I'm trying to write a relatively simple plan using the table API, and I'm
getting horrific performance on my joins.  I discovered after looking at
the execution plan in the web UI that a number of the joins had NoUniqueKey
on one or both sides of the join.  I couldn't understand this as all of my
tables should have had well defined unique keys at all times.

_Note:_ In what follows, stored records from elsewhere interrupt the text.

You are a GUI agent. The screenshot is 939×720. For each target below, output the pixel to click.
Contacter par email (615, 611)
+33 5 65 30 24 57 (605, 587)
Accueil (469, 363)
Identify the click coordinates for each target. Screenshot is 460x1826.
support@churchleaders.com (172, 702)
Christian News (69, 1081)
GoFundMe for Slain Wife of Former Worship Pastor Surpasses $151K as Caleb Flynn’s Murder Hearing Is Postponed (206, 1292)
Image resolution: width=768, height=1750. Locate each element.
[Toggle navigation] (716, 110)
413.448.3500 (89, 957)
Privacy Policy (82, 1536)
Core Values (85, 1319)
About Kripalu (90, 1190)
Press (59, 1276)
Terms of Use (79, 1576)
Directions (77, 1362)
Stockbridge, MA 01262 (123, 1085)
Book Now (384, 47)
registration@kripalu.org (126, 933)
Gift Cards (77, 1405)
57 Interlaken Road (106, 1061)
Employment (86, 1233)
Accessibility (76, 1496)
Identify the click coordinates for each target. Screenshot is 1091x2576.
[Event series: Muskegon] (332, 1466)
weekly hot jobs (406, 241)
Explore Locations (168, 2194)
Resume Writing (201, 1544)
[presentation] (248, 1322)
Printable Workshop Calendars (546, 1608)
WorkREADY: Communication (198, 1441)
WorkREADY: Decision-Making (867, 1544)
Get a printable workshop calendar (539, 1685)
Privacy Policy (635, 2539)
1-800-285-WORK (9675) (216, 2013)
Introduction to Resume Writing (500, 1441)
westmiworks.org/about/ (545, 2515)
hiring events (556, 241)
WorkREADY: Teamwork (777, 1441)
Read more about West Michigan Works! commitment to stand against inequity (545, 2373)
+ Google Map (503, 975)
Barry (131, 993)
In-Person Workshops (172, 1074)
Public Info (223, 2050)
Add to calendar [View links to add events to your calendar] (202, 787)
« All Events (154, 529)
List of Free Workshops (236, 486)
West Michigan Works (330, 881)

However, diving deeper I've discovered that doing any kind of select
operation strips my table of its primary key, and I can't fathom why it
would do that.

For instsance, I have a GROUPS table that has a schema like this...

root
 |-- id: BIGINT NOT NULL
 |-- uuid: STRING
 |-- name: STRING
 |-- has_children: BOOLEAN
 |-- organization_id: BIGINT
 |-- CONSTRAINT PK_3386 PRIMARY KEY (id)

When I execute  *groups = groups.select($("id"),$("organization_id")); *the
output suddenly turns into this...

root
 |-- id: BIGINT NOT NULL
 |-- organization_id: BIGINT

The original PK column is being selected, so why would the constraint not
be passed along to the new table, ensuring that a subsequent join would
have optimal performance.

In this case I could work around the problem, but in my real-world use case
I need to do a select passing multiple columns to a scalar function which
then outputs one of two columns depending on the value of a third (yes,
I've made a transistor).

If there's no way of getting a select to preserve a pre-existing PK, is
there any way i can explicitly tell a new derived table that it should
treat one or more columns as it's primary key?